おはようございます。医師の秋山です。
大阪大学の坂口志文先生がノーベル生理学・医学賞を受賞されました!おめでとうございます!

この一報を聞いた時は、我が事のように嬉しかったのと同時に
「やっと受賞されたんだ」
という安堵にも似たような気持ちになりました。
坂口先生は今回、「制御性T細胞の研究」の功績によりノーベル賞を受賞されました。
制御性T細胞とは、ヒトの免疫力を調整する細胞です。漫画の「はたらく細胞」でも登場しますよね。
免疫力は強過ぎると自分を攻撃してしまいますし、弱過ぎると病気から身をまもることができません。
この強過ぎず、弱過ぎずのちょうどいい免疫のバランスを保っているのが制御性T細胞なんです。
現在、制御性T細胞は、新たな抗がん剤である免疫チェックポイント阻害薬で利用されるようになっています。臨床現場でも使われるようになってきたんですね。
実はこの制御性T細胞は、ここ最近発見された細胞ではありません。
坂口先生は、1982年にはすでにこの制御性T細胞の概念を論文で発表されています。
実は私も、2007年から大学院に入学し、4年間みっちりと制御性T細胞の研究を行っていました。
当時私が大学院に入った時は、制御性T細胞が免疫学のトレンドであり、研究者がこぞって制御性T細胞とあらゆる病気との関係について研究していたのを覚えています。
私も坂口先生の論文を何度も何度も読んで勉強しました。
制御性T細胞は本当に面白いです。
わかりやすい例でお話をすると、妊婦さんってお腹の中に赤ちゃんがいますよね。
妊婦さんにとってお腹の中の赤ちゃんって免疫学的には異物ということになります。
ヒトは、体内に異物が入ると免疫細胞がその異物を攻撃するようになっています。

**提供データ**.

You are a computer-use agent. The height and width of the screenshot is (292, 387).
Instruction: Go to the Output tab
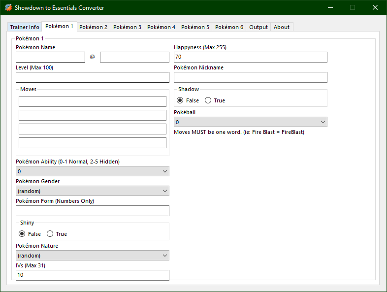pos(258,27)
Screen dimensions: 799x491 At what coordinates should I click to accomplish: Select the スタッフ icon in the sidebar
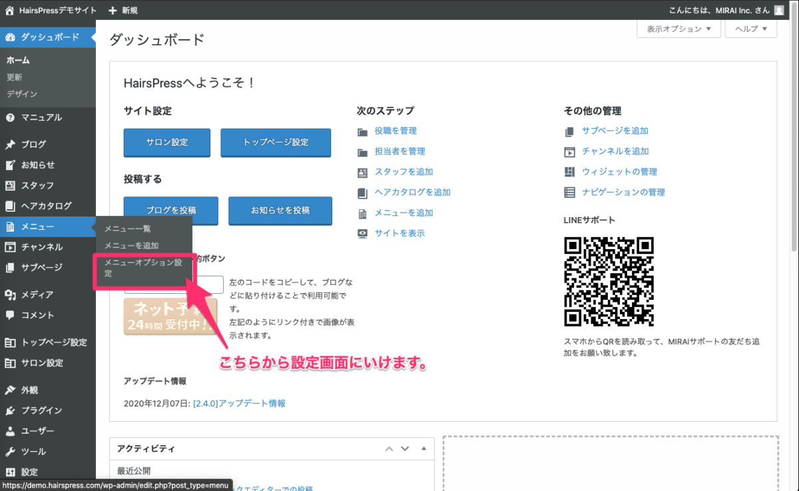point(10,186)
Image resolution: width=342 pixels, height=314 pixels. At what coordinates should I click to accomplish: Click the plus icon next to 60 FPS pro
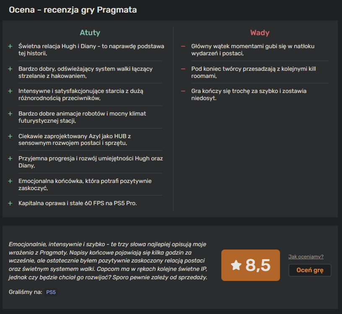coord(10,203)
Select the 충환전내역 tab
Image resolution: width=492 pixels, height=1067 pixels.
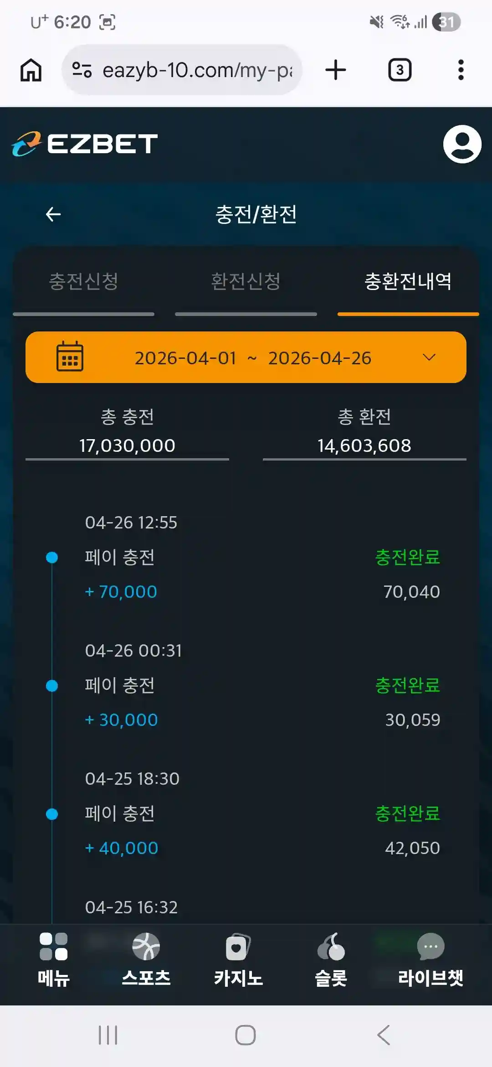point(408,282)
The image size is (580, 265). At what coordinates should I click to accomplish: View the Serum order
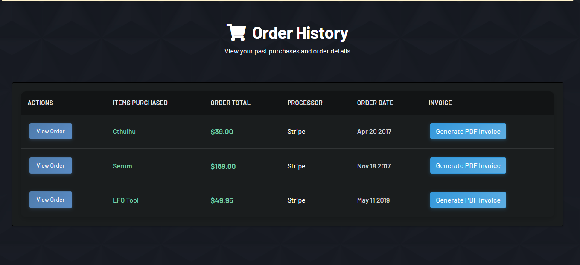pos(51,165)
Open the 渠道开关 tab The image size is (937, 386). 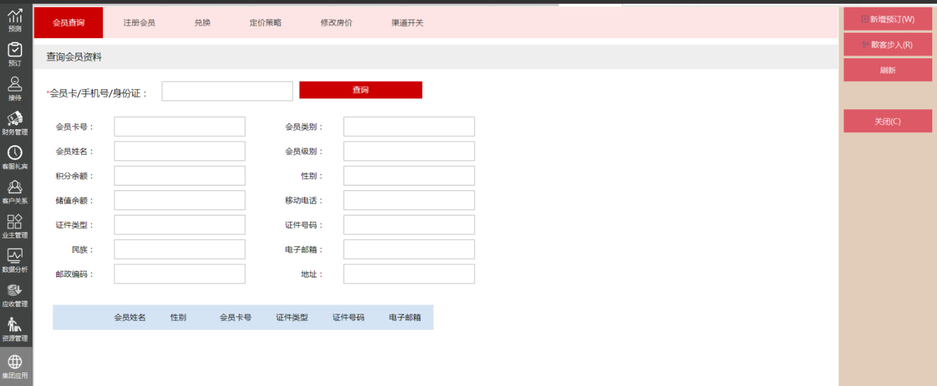pos(407,23)
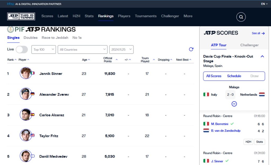Open the 2024.11.25 date dropdown
The height and width of the screenshot is (165, 271).
click(x=121, y=49)
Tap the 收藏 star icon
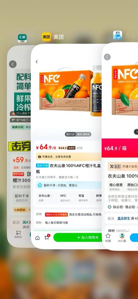138x299 pixels. click(x=108, y=238)
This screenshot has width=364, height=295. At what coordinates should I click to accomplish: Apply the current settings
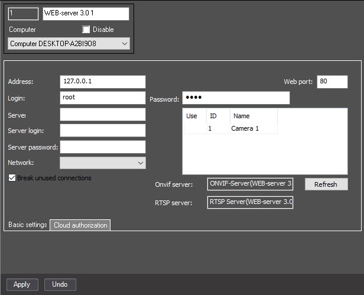pyautogui.click(x=22, y=284)
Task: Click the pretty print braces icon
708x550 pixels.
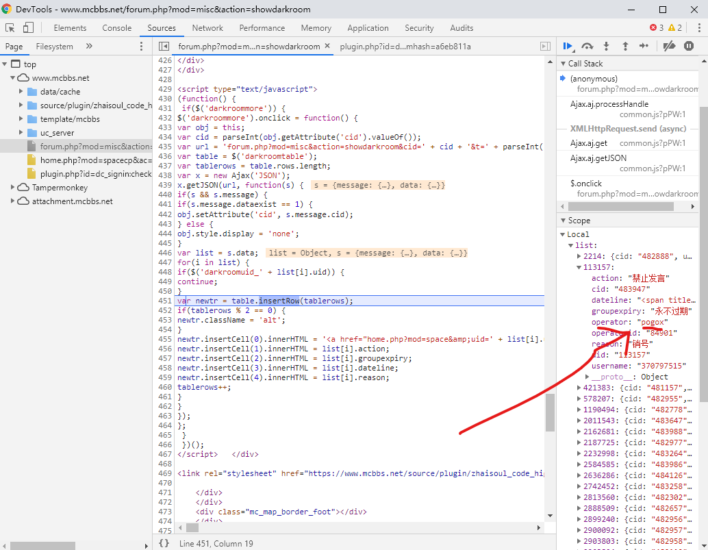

**作業内容**.
[A] 制御性T細胞の文章の「制御性T細胞とは、ヒトの免疫」から「るようになってきたんですね。」までの部分を、一字も変えずに書き写す。
[B] 制御性T細胞の文章によると、坂口先生が制御性T細胞の概念を論文で発表したのは何年か。
[C] 制御性T細胞の文章の最後の文を引き継いで、その先を書き進めてください。
データは、制御性T細胞の文章とは別の資料として扱う。

**記述解答**.
[A]
制御性T細胞とは、ヒトの免疫力を調整する細胞です。漫画の「はたらく細胞」でも登場しますよね。
免疫力は強過ぎると自分を攻撃してしまいますし、弱過ぎると病気から身をまもることができません。
この強過ぎず、弱過ぎずのちょうどいい免疫のバランスを保っているのが制御性T細胞なんです。
現在、制御性T細胞は、新たな抗がん剤である免疫チェックポイント阻害薬で利用されるようになっています。臨床現場でも使われるようになってきたんですね。

[B] 1982年。

[C]
それなのにお腹の赤ちゃんは免疫細胞で攻撃されないどころか、どんどん大きくなっていきます。不思議だと思いませんか?
実は、妊婦さんは体内の制御性T細胞が増殖していると言われています。
制御性T細胞が増殖することで、免疫力がグッと抑えられるんです。
そうすることで免疫細胞が赤ちゃんを攻撃しないようにしてるんですね。
話が少し脱線してしまいました。制御性T細胞についてもっと語りたいのですがこの辺りにしたいと思います。
話を坂口先生に戻しますが、つまりは、坂口先生は制御性T細胞を発見されてから40年以上経ってノーベル賞を受賞されたことになりますね。
50歳からアンパンマンを描き始め、有名になったのが69歳の時であった作者のやなせたかしさんは
「生きるって、満員電車に乗ることみたいなものです。満員電車でも我慢してずっと降りずにいれば、ある時席は空くんです。僕なんて終点近くでやっと座った。」
といった名言を残されています。
坂口先生もまさにこの境地ではないでしょうか。
まさに継続は力なりですね。私もコツコツと自分ができることをやっていきたいと思います。
それでは今週も頑張りましょう。クリニックでお待ちしております。